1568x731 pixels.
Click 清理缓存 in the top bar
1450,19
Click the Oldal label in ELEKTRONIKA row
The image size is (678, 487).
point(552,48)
══════════════════════════════
• Task brief:
Every entry must come back exactly as written above.

• Exercise answer:
1568x731 pixels.
Click 清理缓存 in the top bar
1450,19
Click the Oldal label in ELEKTRONIKA row
The image size is (678, 487).
point(552,48)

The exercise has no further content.